Q : Des tests aléatoires à travers l’île, vous voulez-dire ?

Oui, surtout dans les ‘hotspots’, soit là où des cas positifs ont été détectés, les lieux les plus fréquentés, mais aussi les hôtels où les ressortissants ont logé. Les autorités doivent savoir quels sont ces endroits, bien qu’elles ne le disent pas. Elles devraient procéder à partir d’une carte géographique. En tout cas, les informations ne sont pas transparentes…

Q : Est-ce à dire que les informations entourant l’identité des victimes auraient dû être rendues public ?

Certainement ! On ne peut pas se cacher derrière un bouclier comme le secret médical. Des pays comme la Corée du sud publient carrément les informations. D’ailleurs, vous y recevez même des alertes sur votre téléphone portable au cas où vous rentrez dans une zone à risque. On doit bien se demander : est-ce la santé de la population qui est plus importante ou la confidentialité d’un patient ? Arrivé un moment, il faut bien peser le pour et le contre. À mon avis, on aurait dû publier les informations pour que les endroits à risques sont évités d’une part, mais aussi pour que ceux qui ont eu des contacts avec les patients positifs, puissent venir de l’avant pour se faire tester. Ce qui facilitera le ‘contact tracing’.

Q : Le ‘contact tracing’ est-il une arme efficace pour éviter la propagation ?

S’il est fait au moment propice, oui. Mais à un moment donné, il y aura tellement de cas que le ‘contact tracing’ ne servira à rien.

Q : Plusieurs membres du personnel soignant ont été mis en quarantaine alors que d’autres déplorent le manque d’équipements de protection. Doit-on craindre pour leur sécurité ?

Dès le départ, j’avais dit que le personnel soignant serait au front de la bataille et qu’il devait être bien équipé. Mais le ministère a maintenu que le protocole de l’OMS est respecté. Où est l’OMS aujourd’hui ? Je ne la vois plus sur le terrain. Où est le plan qu’elle avait validé et qui s’est révélé être une faillite totale ?

Q : « Un mort dans chaque famille si la tendance se poursuit ». Vous partagez l’avis du Dr Gujadhur ?

S’il en est ainsi, il sera le principal responsable parce qu’il n’a pas mis les dispositions qui s’imposaient.
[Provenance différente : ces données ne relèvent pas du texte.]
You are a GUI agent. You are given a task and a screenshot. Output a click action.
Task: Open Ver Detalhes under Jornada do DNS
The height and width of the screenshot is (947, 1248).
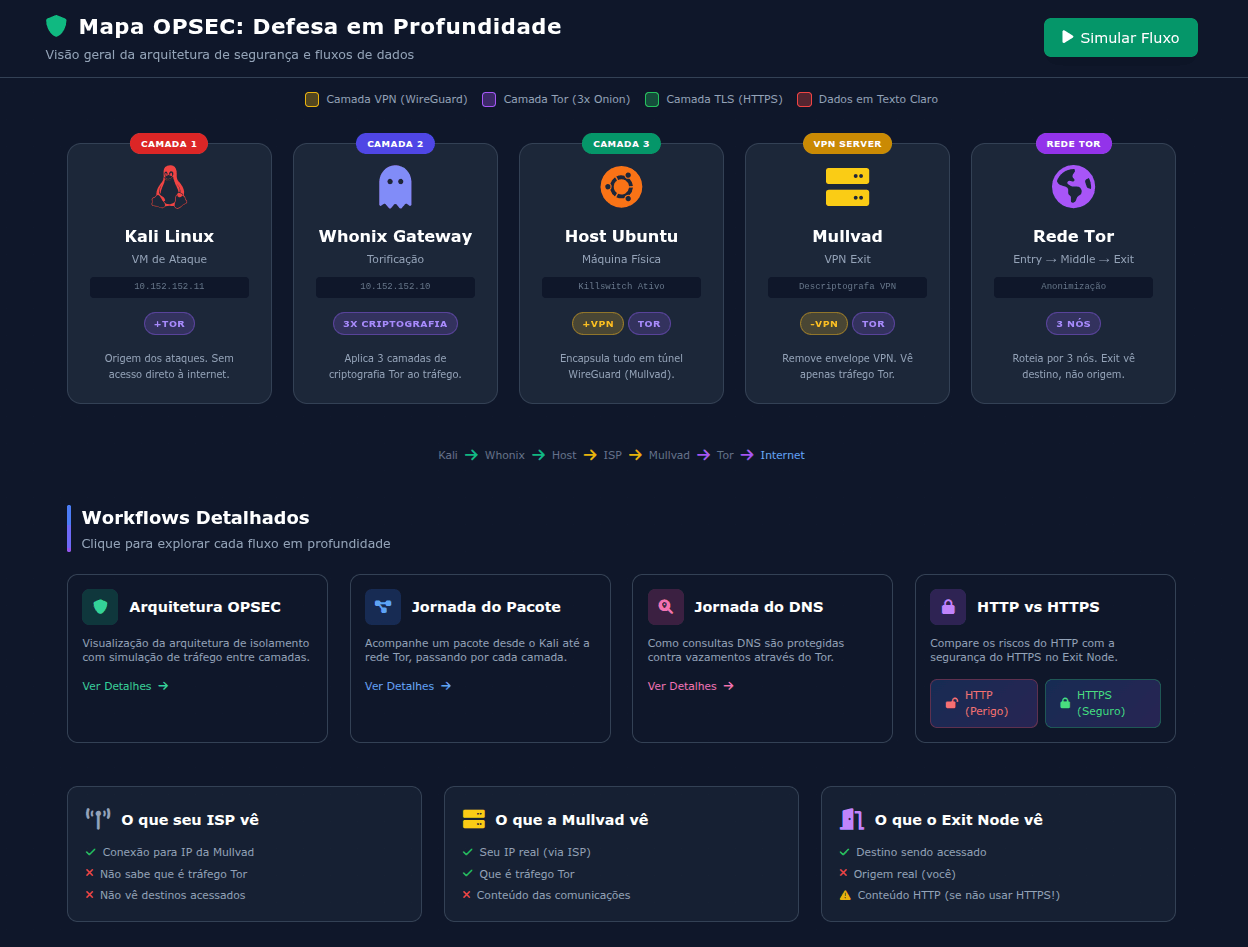pyautogui.click(x=691, y=686)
Il s’est montré borné, récalcitrant, ignorant, incompétent, incapable. J’avais tiré la sonnette d’alarme. J’avais dis qu’il fallait un plan d’action. Mais il avait assuré la population que le pays était bien préparé alors que tel n’est clairement pas le cas. Il nous donnait donc des fausses informations. Cette responsabilité, il devra l’endosser…

Q : Vous parlez du Dr Gujadhur ou du ministre de la Santé ?

On n’entend que très peu le ministre. Au Canada, le Premier ministre, dont l’épouse est positive au Covid-19, s’adresse quotidienne à la population bien qu’il soit confiné chez lui. C’est un devoir, un engagement, voire une obligation, envers tout un peuple. Cela démontre sa crédibilité. Chez nous, il n’y a qu’une personne qui parle. C’est li ki kone tou, mais li pas kone tou, sorry ! Pour revenir à votre question initiale, il devra assumer la responsabilité si on en arrive là parce qu’il avait la possibilité de prendre les actions qu’il fallait, mais il ne l’a pas fait.

Q : Un message à la population ?

Il n’y a pas de vaccin pour le Covid-19. Le seul vaccin pour l’instant, c’est le comportement individuel. Il faut respecter scrupuleusement les consignes sanitaires, le confinement et le ‘social distancing’ jusqu’à la fin de cette épidémie.

Il faut également un plan au niveau de la famille. Il faut se préparer dans l’éventualité qu’il y ait un cas à la maison. Enfin, il faut aussi faire attention aux produits importés car il n’y a aucune garantie qu’ils n’ont pas été exposés aux personnes contaminées. Si les produits sont empaquetés dans des sachets en plastique, il faut bien les laver avec du savon et les laisser pendant au moins sept heures avant qu’on ne les utilise.